» **Exercise prompt**:
Gather, from the data below, each line in which the word "radio" occurs.

» **Material to process**:
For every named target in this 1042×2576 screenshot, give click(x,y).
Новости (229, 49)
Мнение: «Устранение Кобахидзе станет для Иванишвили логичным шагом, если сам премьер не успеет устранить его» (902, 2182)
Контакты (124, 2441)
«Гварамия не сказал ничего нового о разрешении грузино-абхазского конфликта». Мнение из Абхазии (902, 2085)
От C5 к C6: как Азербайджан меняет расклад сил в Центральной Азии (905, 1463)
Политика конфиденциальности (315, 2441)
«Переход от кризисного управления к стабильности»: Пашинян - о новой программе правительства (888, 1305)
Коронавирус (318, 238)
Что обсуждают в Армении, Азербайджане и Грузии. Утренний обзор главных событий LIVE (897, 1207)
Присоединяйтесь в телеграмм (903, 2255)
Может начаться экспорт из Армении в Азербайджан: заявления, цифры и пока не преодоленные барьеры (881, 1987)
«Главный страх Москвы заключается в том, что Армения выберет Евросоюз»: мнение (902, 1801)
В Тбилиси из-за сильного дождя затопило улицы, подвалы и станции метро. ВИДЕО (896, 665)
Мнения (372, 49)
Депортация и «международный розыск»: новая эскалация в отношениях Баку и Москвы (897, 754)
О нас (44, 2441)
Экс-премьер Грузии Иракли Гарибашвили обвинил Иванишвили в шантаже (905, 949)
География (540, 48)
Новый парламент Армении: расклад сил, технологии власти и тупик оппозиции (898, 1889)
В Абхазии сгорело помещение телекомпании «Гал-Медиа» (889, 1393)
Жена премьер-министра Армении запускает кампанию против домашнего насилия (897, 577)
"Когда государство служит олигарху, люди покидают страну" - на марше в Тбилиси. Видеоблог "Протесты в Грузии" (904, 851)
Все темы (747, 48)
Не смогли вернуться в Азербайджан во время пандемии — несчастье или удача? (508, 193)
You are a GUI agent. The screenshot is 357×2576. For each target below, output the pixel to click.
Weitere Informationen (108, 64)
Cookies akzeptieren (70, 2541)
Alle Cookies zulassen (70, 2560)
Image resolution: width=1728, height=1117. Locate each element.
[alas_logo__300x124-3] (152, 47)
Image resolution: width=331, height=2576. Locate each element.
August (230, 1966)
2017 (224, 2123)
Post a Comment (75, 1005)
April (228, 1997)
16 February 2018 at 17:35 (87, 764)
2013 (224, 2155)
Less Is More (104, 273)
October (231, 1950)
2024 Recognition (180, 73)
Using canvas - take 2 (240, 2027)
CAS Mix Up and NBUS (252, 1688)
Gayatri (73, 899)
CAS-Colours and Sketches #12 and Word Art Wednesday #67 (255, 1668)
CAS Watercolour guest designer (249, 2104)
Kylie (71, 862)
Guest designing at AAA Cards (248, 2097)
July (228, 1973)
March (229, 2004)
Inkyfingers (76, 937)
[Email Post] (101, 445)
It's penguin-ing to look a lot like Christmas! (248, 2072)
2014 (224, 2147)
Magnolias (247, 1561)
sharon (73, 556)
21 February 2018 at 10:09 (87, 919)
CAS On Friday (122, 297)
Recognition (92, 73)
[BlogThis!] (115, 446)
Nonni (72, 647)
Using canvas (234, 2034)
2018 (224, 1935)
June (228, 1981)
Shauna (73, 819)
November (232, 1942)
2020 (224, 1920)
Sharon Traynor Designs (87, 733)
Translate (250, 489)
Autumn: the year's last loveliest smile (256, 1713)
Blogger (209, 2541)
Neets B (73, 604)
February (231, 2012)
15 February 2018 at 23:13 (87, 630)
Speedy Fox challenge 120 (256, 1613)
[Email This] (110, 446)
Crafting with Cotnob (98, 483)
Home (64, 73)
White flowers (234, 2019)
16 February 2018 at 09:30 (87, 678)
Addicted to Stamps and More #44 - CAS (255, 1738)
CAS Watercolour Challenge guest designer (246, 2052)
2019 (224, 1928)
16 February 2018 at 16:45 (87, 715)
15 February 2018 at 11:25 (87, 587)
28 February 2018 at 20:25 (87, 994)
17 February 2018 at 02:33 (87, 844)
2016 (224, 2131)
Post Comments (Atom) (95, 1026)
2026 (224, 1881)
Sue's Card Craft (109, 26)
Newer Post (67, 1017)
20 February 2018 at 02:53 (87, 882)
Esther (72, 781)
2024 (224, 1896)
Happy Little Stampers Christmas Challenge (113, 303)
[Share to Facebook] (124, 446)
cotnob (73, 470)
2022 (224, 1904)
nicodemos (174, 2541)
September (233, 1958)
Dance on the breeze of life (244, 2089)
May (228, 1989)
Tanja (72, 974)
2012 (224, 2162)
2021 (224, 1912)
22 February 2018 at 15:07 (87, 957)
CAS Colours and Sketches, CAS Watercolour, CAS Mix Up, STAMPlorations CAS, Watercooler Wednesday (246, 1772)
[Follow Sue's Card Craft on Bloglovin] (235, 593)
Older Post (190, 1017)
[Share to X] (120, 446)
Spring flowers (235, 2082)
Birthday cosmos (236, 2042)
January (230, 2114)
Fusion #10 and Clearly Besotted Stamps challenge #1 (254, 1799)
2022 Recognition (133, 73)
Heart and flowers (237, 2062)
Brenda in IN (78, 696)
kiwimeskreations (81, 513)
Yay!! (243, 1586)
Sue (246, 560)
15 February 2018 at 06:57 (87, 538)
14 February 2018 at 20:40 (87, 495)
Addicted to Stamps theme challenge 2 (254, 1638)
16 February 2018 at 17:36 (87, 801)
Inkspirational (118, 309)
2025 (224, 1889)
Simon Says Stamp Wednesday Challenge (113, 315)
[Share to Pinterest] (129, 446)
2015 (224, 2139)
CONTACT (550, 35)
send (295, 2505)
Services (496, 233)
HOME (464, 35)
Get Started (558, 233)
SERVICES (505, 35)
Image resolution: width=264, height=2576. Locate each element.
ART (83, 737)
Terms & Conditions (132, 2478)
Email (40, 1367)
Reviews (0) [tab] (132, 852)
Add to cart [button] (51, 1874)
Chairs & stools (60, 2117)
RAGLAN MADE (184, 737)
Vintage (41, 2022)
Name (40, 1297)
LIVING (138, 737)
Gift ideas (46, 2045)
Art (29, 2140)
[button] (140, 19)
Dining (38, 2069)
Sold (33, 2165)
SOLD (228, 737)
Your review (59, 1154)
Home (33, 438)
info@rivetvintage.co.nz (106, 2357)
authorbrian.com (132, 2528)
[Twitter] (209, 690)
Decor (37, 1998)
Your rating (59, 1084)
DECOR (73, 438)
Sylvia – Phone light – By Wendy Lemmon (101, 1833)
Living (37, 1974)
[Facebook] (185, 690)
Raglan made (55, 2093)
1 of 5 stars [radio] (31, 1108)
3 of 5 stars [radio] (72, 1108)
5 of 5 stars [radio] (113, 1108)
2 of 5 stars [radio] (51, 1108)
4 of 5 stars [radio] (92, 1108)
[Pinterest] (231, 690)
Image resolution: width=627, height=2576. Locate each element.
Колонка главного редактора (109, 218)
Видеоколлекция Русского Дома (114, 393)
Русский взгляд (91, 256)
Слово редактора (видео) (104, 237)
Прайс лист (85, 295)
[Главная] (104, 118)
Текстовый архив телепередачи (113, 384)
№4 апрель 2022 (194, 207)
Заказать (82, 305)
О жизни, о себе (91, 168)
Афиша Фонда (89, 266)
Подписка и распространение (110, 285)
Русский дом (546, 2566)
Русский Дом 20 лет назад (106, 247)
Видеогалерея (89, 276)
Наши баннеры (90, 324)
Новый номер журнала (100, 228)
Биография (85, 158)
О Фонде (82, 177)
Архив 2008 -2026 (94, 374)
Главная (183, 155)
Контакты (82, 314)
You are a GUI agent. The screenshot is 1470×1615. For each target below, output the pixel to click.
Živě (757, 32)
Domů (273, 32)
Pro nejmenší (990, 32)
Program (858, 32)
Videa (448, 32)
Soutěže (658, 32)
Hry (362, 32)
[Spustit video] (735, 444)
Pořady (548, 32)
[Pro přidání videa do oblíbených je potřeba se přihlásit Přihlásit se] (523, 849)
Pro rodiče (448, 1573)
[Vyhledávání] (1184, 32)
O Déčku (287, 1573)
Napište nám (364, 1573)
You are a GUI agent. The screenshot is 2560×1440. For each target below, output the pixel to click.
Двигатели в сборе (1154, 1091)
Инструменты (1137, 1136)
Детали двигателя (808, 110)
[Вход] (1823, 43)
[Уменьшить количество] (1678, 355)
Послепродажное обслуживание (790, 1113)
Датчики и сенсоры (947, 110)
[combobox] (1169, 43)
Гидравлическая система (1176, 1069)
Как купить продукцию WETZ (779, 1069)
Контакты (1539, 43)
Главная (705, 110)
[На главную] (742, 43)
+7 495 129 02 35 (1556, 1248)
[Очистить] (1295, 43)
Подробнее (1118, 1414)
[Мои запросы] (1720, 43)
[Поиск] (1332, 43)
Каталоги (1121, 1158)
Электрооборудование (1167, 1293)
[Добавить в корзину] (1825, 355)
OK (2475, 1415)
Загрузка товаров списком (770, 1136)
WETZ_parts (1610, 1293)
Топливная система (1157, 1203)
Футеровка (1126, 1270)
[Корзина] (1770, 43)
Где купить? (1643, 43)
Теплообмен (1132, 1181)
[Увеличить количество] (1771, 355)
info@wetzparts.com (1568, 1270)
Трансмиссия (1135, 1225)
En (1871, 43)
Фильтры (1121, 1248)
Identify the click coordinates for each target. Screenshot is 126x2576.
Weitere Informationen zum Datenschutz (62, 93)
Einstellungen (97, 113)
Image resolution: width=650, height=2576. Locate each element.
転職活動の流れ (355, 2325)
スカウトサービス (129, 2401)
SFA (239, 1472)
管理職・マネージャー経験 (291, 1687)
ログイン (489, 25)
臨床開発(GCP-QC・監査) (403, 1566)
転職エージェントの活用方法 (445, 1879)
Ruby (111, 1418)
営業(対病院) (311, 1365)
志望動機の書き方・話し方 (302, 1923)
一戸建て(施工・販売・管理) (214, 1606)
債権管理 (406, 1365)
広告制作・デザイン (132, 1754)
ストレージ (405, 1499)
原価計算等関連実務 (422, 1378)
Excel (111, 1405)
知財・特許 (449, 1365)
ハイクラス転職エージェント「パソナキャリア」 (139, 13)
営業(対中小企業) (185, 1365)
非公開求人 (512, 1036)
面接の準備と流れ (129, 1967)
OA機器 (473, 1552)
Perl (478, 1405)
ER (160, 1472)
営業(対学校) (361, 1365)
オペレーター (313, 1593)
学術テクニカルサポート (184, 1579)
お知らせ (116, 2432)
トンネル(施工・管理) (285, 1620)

» **Final answer**:
1 of 5 stars [radio] (31, 1108)
3 of 5 stars [radio] (72, 1108)
5 of 5 stars [radio] (113, 1108)
2 of 5 stars [radio] (51, 1108)
4 of 5 stars [radio] (92, 1108)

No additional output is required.